We have already seen that Saint John of the Cross is trying to bring the soul to the knowledge of all truth in the Truth of God. If there is a knowledge with which he is not content, it is one that is fragmentary, illusory and incomplete. This is what must be darkened, in order that through darkness we may come to the light of truth.
Everybody knows that passion blinds the intelligence. Prejudice is the fruit of inordinate desire. When the truth is not what we want it to be, we twist its image out of shape in our own mind to fit the pattern of our desires. In so doing, we do not hurt the truth itself: we ruin our own spirit. Saint John of the Cross says:
Even as vapors darken the air and allow not the bright sun to shine; or as a mirror that is clouded over cannot receive in itself a clear image; or as water defiled by mud reflects not the image of one that looks therein; even so the soul that is clouded by desires is darkened in the understanding and allows neither the sun of natural reason nor that of the supernatural wisdom of God to shine upon it and illumine it clearly.8
Clear as Saint John of the Cross may be, he is so drastic that many people are convinced he is preaching a kind of Manichaean dualism, as if nature were evil in itself, as if creatures could never be anything but obstacles to union with God. But the strict logic of Saint John is unimpeachable. On the one hand he affirms, without reservation, that the desire of creatures as ends in themselves cannot coexist with the desire of God as our true end. We cannot serve God and Mammon. And when our minds and wills are involved in the desire of illusory values (the vanity of Ecclesiastes) we become darkened by error, tormented and exhausted by frustration. In this state we can know neither God nor creatures as they are. We do not rest in God and we do not find true joy in His creation. Everything becomes “vanity and vexation of spirit.”

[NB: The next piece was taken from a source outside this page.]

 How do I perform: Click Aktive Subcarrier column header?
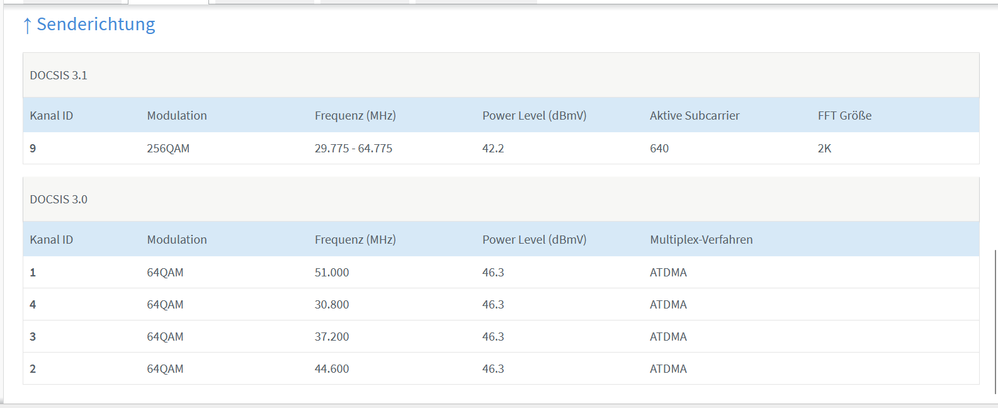[x=694, y=116]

On the other hand, as soon as we are liberated from the slavery of desire we become capable of serene knowledge, incorruptible joy. This knowledge and joy are fulfilled in God, true enough: but in Him they also find and know and enjoy all creation. That is why the saint can love God’s creation. In fact, only the saint can know and enjoy this world and the creatures in it “according to their reality” and “as they are.”
Speaking of the man who is “spiritual” and detached from created things, Saint John of the Cross says:
He will find greater joy and recreation in creatures through his detachment from them, for he cannot rejoice in them if he look upon them with attachment to them as his own. Attachment is an anxiety that, like a bond, ties the spirit down to the earth and allows it no enlargement of heart. He will also acquire in his detachment from things a clear conception of them, so that he can well understand the truths relating to them, both naturally and supernaturally. He will therefore enjoy them after a very different fashion from that of one who is attached to them. . . . For while he enjoys them according to their truth the other enjoys them according to their deceptiveness; the one appreciates the best side of them, the other the worst; the one rejoices in their substance, the other, whose sense is bound to them, in their accident. For sense cannot attain to more than the accident, but the spirit, purged of the clouds and species of accident, penetrates the truth and worth of things.9
Far from teaching us to hate this world, John of the Cross is telling us the way to love it and understand it. His message could not be more plain. His is an ignorance that ignores nothing but error, and is therefore the surest path to truth.